Die Rückkehr der Rangers

Die Glasgow Rangers haben es geschafft. Vier Jahre nach dem Zwangsabstieg zieht der überschuldete Rekordmeister wieder in die Premier League ein. Die Fans freuen sich auf die traditionsreichen Stadtderbys mit Celtic. Die sind zwar oft politisch und religiös überfrachtet, immer aber auch gelebte Fußballtradition und Begeisterung.


Man stelle sich vor, die deutsche Bundesliga bestünde nur aus Bayern München, Borussia Dortmund und – sagen wir – 16-mal dem FC Augsburg. Und man stelle sich weiter vor, Borussia Dortmund ginge Pleite und müsste in die 4. Liga zwangsabsteigen. Dann würden nur der FC Bayern und 17-mal der FC Augsburg die Meisterschaft unter sich ausspielen. Der Wettbewerb hätte wohl den Unterhaltungswert eines finnischen Dogmafilms in Originalversion.

Rangers sind Weltrekordmeister

Unvorstellbar sagen Sie? In Deutschland vielleicht. Aber so in etwa sah es in den vergangenen vier Jahren in Schottlands höchster Spielklasse, der Premier League, aus. Übermächtig thronte Celtic Glasgow über allen anderen Teams, die beispielsweise Ross County, FC Kilmarnock oder FC Motherwell heißen. Nur dem FC Aberdeen gelang es ab und an, ein paar Schweisstropfen auf die Körper der Celtic-Kicker zu zaubern. Dementsprechend niedrig waren die Quoten bei den Buchmachern, wenn man auf die Grün-Weißen als Meister setzen wollte.

Nun galt die schottische Liga nie wirklich als spannend. Celtic und der Lokalrivale Glasgow Rangers wechselten sich meist als Titelträger ab. Die Rangers sind mit 54 Titeln sogar Weltrekordmeister. Zuletzt reüssierte 1985 mit dem FC Aberdeen ein anderer Club. Alles was zwischen Highlands, Lowlands und zentraler Tiefebene zählte, waren Siege im Stadtderby, „the old firm“ genannt. Dann, 2012 wurde aus dem Pas de Deux ein Solo für Celtic.

— Bereitgestellte Daten —
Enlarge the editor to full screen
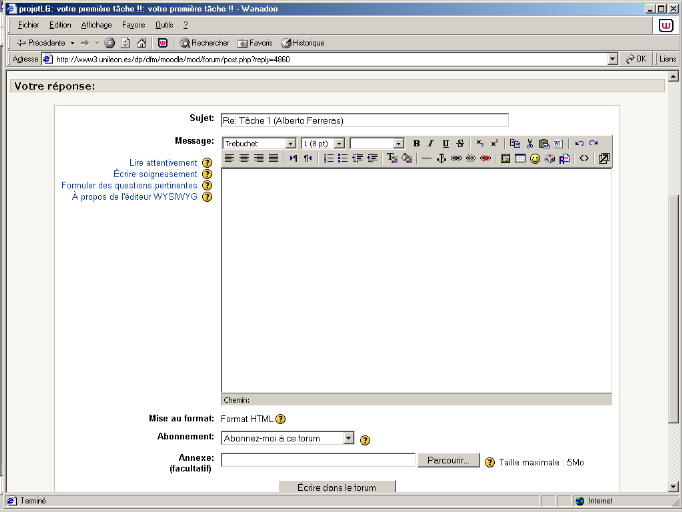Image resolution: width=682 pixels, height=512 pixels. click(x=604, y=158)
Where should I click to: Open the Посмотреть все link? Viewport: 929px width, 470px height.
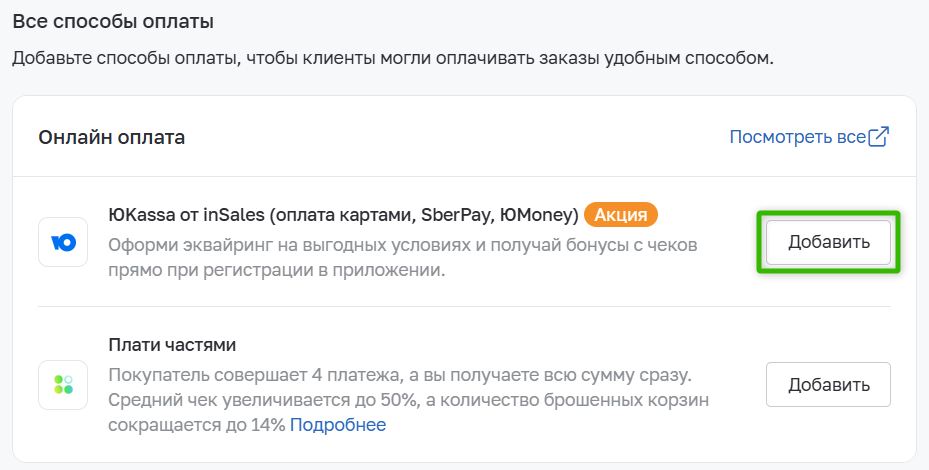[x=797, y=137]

— Aufgabe —
Ersetzen Sie im Ausschnitt über die Glasgow Rangers „Lokalrivale“ durch „Stadtrivale“, und geben Sie die Passage von „Nun galt die“ bis „Solo für Celtic.“ in dieser Fassung wieder. Stützen Sie sich ausschließlich auf den Ausschnitt über die Glasgow Rangers.

— Lösung —
Nun galt die schottische Liga nie wirklich als spannend. Celtic und der Stadtrivale Glasgow Rangers wechselten sich meist als Titelträger ab. Die Rangers sind mit 54 Titeln sogar Weltrekordmeister. Zuletzt reüssierte 1985 mit dem FC Aberdeen ein anderer Club. Alles was zwischen Highlands, Lowlands und zentraler Tiefebene zählte, waren Siege im Stadtderby, „the old firm“ genannt. Dann, 2012 wurde aus dem Pas de Deux ein Solo für Celtic.